By the end of this week Donald Trump will have had the worst seven days of his presidency.
The only week that will be worse is when Joe Biden is sworn in as president, he issues several executive orders overturning those of Trump, and when lacking presidential immunities, he faces possible federal and state prosecution for many of his actions as president and from before.
Personally, Trump will be repudiated numerous times legally
and politically by this Friday, yet despite his defeats, it is not obvious that
Trumpism is dead and that it has been exorcised from the Republican Party.

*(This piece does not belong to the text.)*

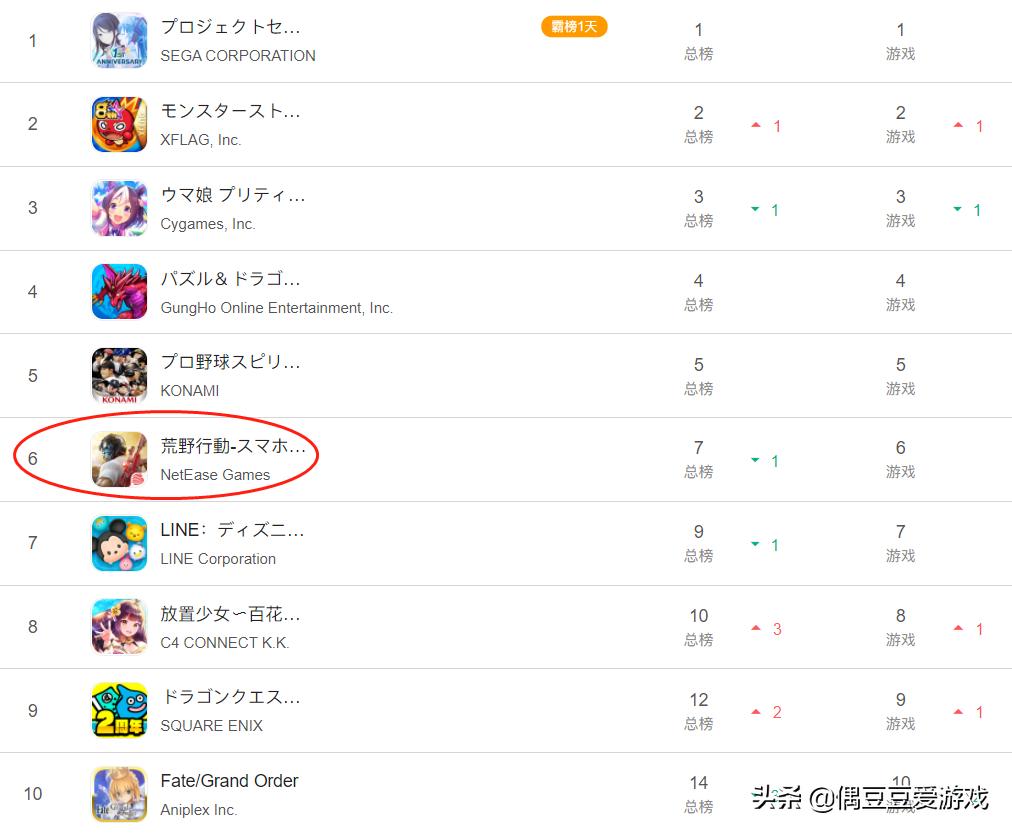The height and width of the screenshot is (834, 1012).
Task: Select the LINE Disney Tsum Tsum icon
Action: click(119, 543)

Part of Donald Trump’s attraction to so many was his
antiestablishmentism. In 2016 he ran against the Republican Party
and Washington and won. This antiestablishmentism, along with
white identity resentment politics, US hyper-nationalism, and
anti-immigration, are the core of Trumpism. Yet this Trumpism, while
politically enduring to many, was his undoing from a public policy and
legal perspective. He passed little legislation in Congress and suffered
one of the worst records in court regarding his efforts to change
administrative rules regarding the environment, immigration, and other areas of
regulation. Now as his presidency is closing, the establishment he railed
against is abandoning him.
Consider first the two major legislative defeats he suffered in the
closing days of 2020. One, after demanding that the pandemic
stimulus bill increase relief checks from $600 to $2,000 and threatening to
veto it, he signed it and got nothing. Two, Congress for the first time
with Trump overrode his veto of the defense bill. Both were victories for
process and institutionalism.
Second, as the Washington Post first reported, Donald Trump
unsuccessfully sought to convince Georgia election officials to commit
voter fraud in order to flip the electoral votes in that state. His
failure is a victory for electoral integrity, the law, and claims about voter
fraud that have left him with a 1-59 record since election day. Again, a
victory for the law, the competence of civil servants, and the establishment.

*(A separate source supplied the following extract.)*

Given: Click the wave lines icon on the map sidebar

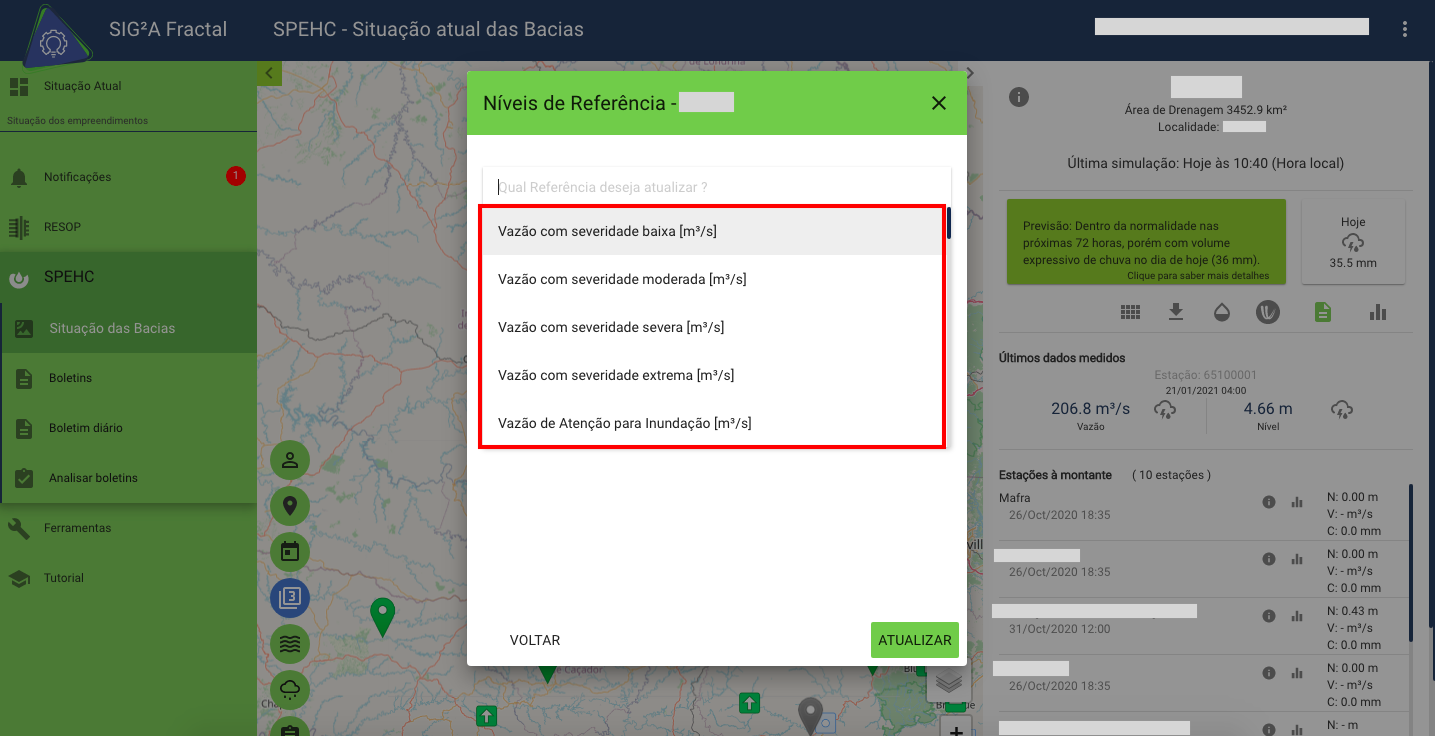Looking at the screenshot, I should [x=289, y=643].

Three, polls suggest that Democrats have a better than even chance of winning
the two US Senate seats in Georgia on January 5. If that happens it
will flip that chamber to the Democrats. Were that to happen it will be
because of the repudiation of Trump in that state and a failed effort to
sway the elections there.
Four, on January 6, a joint-session of Congress will meet, presided over by
Vice-President Pence, to count the electoral votes. Pence has effectively
abandoned Trump. He already challenged a lawsuit that sought to give him
the authority to reject electoral votes. He will eventually declare Joe
Biden the winner of the 2020 presidential election, despite the fact that many
members of his party will challenge the electoral vote count and lose. A
victory for process and the law.
Donald Trump the person will continue to diminish as a political figure.

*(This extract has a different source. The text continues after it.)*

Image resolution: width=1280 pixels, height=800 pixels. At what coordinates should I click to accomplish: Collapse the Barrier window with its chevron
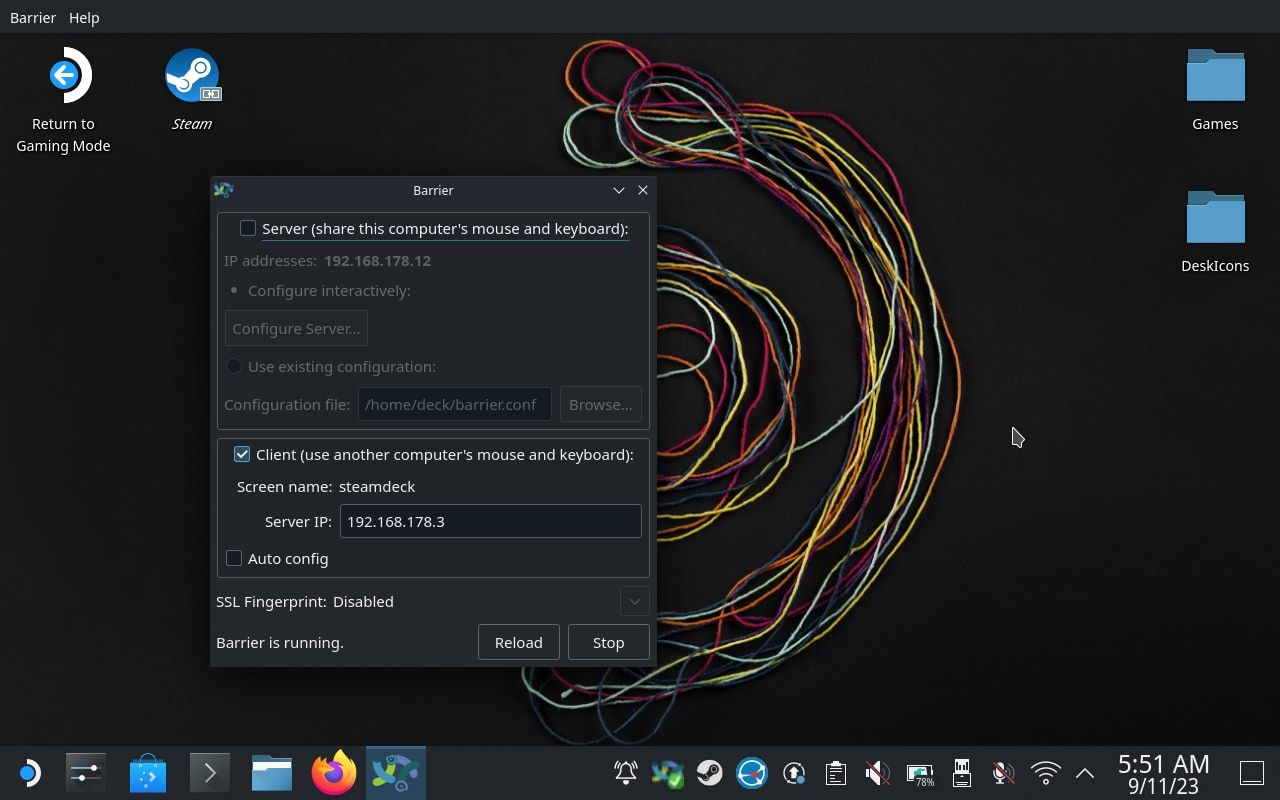[618, 190]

After January 20, he will face possible New York State lawsuits for tax
and bank fraud. There will be pressure to change him with other
violations of the law, both at the federal and state level.
Trump was always his own worst enemy. He thought he could do
whatever he wanted and while enabled by many, he proved unable to make the
profound changes his supporters hoped and his distractors feared.
His losses were a vindication, for good or bad, of the strength of the American
political system. Many claim that his current rants about voter
fraud and efforts to threaten a state election official are bad for
democracy. They are, but America will survive. He will no longer be
president and the country will move on.
Yet despite the repudiation of Trump as a person, Trumpism lives on. His
persona’s grip on the Republican Party remains strong. Yet the Party is
divided between those who wish to claim the mantle of Trumpism such as Ted Cruz
as he thinks about a 2024 presidential run, and those such as Mitch McConnell
and Mitt Romney who see a different direction for it. The issue is about
reform and moving on beyond Trump.
In 2012 after Mitt Romney lost the presidency to Barack Obama the Republican
Party did a study, concluding that it needed to evolve if it wished to have a
future. It needed to attract women and people of color.
Trump’s takeover of the party forestalled that change. The Republicans
are now back to where they were in 2012. The question now is whether the
Party, like America, can move beyond not just Donald Trump but Trumpism.
Spot on Professor. It's nice to read an article based on facts and not personal rants and falsehoods. Yesterday's debacle at the Capitol shows what can happen when it goes too far but also what can happen when we regain our moral compass. Thank you!